TASK INSTRUCTIONS: Please restate, exactly as written, the lines running from the beginning of the material through the line that has "Open the three-dot post options menu" in it.

MATERIAL TO PROCESS:

Start of Block

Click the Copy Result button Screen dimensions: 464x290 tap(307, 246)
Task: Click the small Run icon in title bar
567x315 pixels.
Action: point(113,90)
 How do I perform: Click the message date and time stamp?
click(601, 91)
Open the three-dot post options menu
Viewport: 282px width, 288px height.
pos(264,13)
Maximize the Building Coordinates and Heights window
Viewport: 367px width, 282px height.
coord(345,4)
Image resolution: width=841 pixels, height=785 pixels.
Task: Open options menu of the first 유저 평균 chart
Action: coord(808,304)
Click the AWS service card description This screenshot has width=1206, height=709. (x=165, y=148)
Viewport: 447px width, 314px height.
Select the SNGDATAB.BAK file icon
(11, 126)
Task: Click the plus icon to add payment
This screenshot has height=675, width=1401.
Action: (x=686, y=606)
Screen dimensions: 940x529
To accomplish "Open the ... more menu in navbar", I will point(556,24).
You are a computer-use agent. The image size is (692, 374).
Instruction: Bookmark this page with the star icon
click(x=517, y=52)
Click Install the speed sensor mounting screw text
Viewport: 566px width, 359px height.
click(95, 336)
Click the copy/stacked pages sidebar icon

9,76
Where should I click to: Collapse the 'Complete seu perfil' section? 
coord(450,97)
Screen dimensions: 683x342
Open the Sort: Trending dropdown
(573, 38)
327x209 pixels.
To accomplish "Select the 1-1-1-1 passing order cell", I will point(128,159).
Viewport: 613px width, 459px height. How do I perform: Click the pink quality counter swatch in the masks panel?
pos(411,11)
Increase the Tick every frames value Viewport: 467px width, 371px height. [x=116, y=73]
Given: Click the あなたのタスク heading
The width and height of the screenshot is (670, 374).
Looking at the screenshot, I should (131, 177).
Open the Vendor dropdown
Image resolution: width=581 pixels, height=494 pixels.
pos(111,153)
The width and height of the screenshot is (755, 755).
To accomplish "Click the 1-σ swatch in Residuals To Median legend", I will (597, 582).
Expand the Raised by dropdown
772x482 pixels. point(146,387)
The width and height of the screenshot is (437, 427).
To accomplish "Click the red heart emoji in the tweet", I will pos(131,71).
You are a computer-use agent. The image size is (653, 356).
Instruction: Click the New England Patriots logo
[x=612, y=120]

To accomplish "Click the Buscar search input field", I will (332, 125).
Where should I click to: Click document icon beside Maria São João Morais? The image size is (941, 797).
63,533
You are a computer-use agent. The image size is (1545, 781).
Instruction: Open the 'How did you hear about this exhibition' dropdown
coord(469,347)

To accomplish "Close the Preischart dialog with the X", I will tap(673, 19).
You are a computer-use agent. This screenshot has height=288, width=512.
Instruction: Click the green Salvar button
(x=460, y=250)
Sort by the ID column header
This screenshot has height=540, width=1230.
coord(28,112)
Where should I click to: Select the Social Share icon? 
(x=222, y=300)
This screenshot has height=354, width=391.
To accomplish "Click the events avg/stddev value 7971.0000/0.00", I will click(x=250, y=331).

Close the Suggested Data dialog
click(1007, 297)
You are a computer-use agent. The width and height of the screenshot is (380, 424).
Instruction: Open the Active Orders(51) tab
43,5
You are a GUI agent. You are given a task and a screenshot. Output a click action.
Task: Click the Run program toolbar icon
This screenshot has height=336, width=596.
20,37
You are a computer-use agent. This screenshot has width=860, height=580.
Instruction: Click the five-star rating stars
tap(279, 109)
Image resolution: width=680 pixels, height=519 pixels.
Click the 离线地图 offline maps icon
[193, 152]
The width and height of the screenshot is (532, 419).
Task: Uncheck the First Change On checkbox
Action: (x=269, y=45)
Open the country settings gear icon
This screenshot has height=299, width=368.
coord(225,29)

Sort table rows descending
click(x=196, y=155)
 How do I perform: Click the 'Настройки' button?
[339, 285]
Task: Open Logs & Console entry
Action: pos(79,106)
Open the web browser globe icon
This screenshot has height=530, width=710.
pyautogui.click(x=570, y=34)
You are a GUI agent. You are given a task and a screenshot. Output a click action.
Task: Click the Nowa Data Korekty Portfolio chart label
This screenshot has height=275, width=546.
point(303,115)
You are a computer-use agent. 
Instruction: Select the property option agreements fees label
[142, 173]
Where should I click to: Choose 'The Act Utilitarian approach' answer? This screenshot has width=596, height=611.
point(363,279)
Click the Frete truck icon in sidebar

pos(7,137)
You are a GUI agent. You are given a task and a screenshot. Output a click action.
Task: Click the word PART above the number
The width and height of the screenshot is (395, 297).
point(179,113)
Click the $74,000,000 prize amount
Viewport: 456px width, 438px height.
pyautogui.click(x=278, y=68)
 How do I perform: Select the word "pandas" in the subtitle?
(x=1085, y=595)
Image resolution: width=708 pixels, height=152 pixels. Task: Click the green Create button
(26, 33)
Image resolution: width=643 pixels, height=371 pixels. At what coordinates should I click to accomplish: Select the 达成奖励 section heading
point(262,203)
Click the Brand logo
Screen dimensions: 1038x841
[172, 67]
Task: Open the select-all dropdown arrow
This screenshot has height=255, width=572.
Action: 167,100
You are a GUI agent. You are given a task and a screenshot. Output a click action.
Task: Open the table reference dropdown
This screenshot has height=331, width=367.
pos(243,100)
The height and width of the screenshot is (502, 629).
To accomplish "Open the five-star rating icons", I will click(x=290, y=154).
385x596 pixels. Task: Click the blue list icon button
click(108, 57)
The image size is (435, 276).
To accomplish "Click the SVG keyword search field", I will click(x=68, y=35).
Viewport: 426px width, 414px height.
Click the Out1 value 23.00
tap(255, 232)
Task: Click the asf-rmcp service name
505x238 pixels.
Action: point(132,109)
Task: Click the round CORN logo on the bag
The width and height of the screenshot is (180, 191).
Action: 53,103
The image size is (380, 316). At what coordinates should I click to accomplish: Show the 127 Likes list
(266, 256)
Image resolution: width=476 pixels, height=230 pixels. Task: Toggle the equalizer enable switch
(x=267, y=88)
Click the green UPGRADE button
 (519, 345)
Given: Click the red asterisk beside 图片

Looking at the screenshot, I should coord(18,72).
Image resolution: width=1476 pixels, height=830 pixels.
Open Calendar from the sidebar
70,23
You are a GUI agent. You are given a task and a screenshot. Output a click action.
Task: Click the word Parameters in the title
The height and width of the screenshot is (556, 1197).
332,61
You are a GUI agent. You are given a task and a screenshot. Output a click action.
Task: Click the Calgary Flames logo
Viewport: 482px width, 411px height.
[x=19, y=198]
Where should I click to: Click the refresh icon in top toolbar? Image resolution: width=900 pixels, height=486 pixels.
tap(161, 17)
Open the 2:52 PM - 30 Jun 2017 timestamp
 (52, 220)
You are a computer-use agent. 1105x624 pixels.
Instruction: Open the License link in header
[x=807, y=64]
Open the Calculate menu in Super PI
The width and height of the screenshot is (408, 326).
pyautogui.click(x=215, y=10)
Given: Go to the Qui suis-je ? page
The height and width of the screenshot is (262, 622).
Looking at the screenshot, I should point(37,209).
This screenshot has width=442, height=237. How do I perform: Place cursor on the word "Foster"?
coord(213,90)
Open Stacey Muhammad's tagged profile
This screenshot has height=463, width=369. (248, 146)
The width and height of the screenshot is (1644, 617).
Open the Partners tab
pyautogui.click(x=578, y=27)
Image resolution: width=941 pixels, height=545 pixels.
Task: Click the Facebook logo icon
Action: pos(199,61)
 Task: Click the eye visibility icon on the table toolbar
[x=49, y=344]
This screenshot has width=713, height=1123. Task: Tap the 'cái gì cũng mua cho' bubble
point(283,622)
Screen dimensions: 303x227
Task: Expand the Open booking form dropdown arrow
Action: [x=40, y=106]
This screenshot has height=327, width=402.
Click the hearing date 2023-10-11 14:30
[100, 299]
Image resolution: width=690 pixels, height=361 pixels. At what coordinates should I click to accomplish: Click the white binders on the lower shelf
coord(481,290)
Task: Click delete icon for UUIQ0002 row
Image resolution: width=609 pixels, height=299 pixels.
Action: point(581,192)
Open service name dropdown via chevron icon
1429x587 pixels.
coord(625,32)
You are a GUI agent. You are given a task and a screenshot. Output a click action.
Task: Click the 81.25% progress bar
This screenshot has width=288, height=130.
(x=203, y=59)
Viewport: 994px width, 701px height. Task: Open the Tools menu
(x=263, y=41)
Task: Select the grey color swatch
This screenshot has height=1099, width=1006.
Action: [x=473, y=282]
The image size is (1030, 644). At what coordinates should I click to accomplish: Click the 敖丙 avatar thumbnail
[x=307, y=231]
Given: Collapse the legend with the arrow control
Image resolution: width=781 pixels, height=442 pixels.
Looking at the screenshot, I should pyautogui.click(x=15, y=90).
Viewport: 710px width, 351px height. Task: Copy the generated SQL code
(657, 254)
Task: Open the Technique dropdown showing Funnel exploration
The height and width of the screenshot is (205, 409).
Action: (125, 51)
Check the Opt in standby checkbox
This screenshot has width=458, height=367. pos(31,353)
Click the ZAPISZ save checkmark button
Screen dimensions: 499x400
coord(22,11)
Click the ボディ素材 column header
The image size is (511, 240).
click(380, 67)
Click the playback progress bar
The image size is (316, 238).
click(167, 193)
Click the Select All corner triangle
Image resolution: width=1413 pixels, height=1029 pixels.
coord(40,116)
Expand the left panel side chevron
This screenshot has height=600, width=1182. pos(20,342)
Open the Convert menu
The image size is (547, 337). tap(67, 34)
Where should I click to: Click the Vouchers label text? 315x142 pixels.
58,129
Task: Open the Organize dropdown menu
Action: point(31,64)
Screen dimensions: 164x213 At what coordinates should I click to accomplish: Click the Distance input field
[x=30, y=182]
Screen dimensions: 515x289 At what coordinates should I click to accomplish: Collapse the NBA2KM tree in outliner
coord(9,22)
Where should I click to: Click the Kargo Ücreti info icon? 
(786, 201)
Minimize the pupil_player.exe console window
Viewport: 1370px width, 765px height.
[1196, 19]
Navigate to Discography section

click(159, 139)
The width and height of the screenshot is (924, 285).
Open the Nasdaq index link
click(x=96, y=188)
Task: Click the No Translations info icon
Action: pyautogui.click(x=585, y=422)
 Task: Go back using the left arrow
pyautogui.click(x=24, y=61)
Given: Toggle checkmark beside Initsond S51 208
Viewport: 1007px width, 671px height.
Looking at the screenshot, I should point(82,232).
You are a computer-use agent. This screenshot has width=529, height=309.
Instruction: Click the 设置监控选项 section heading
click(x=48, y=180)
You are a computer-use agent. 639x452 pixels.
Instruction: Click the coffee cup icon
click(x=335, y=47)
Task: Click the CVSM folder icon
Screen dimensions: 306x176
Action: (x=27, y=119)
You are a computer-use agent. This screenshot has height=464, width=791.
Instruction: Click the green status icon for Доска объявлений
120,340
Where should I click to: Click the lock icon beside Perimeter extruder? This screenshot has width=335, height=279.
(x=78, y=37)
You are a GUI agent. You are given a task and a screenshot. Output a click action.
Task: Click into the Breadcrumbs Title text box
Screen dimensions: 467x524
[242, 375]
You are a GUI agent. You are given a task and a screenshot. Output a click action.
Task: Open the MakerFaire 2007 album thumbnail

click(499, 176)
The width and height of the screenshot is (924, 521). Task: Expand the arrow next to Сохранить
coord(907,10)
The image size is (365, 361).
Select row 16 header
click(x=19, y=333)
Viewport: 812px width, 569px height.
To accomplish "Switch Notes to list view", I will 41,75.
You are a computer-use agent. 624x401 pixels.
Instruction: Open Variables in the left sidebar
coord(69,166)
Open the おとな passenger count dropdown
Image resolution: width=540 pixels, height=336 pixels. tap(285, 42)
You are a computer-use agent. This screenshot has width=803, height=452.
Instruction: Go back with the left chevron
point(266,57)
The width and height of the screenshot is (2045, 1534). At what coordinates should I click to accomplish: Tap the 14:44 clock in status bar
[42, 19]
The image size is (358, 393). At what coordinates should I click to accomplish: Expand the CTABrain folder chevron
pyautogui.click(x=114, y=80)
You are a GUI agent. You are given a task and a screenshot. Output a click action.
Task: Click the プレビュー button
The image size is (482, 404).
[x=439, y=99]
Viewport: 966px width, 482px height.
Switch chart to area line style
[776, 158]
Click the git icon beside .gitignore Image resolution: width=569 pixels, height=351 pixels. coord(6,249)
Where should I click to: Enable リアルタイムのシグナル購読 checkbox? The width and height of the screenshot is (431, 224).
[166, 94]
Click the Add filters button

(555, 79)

End of Block

ANSWER SPACE:
Click the Copy Result button Screen dimensions: 464x290 tap(307, 246)
Task: Click the small Run icon in title bar
567x315 pixels.
Action: point(113,90)
 How do I perform: Click the message date and time stamp?
click(601, 91)
Open the three-dot post options menu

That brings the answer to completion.